Las Lomas Land Co. v. Los Angeles, City of

ELR Citation: ELR 20216
No(s). B213637 (Cal. App. 2d Dist. Sep 17, 2009)

A California appellate court affirmed a trial court's judgment dismissing a land company's complaint against a city that terminated the company's environmental review of a proposed development project and rejected the project before the completion of a draft environmental impact report (EIR) under the California Environmental Quality Act (CEQA). The city, which rejected the project after the company allegedly spent millions of dollars in an effort to comply with the city's requirements, argued that the city had a mandatory duty under CEQA to complete and consider an EIR before rejecting the project. But CEQA's EIR requirement applies only to projects that a public agency proposes to carry out or approve, not to projects that the agency rejects or disapproves.
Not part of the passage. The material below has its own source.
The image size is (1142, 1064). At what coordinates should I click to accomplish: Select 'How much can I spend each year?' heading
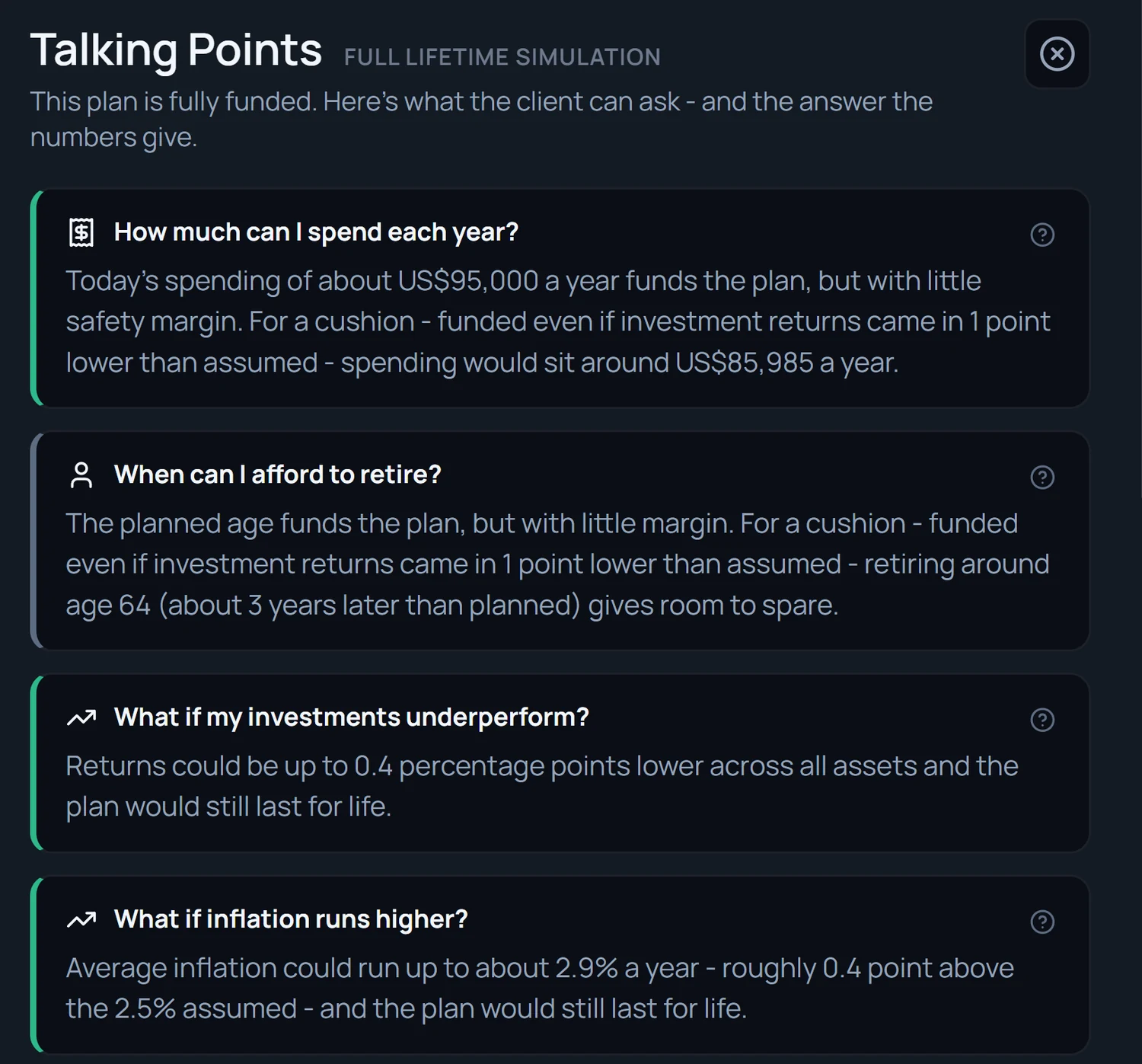316,232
In addition, the company failed to adequately allege due process and equal protection violations. An ownership interest alone does not cloak the prospect of developing the property with the protections of procedural due process. Rather, a land use application invokes procedural due process only if the owner has a legitimate claim of entitlement to the approval. Here, the city's decisions whether to enter into a development agreement and adopt the proposed plan were discretionary. Moreover, the company's allegations did not amount to an outrageous or egregious abuse of power, and there is no factual basis on which to conclude that the city's decision to reject the project was wholly irrational.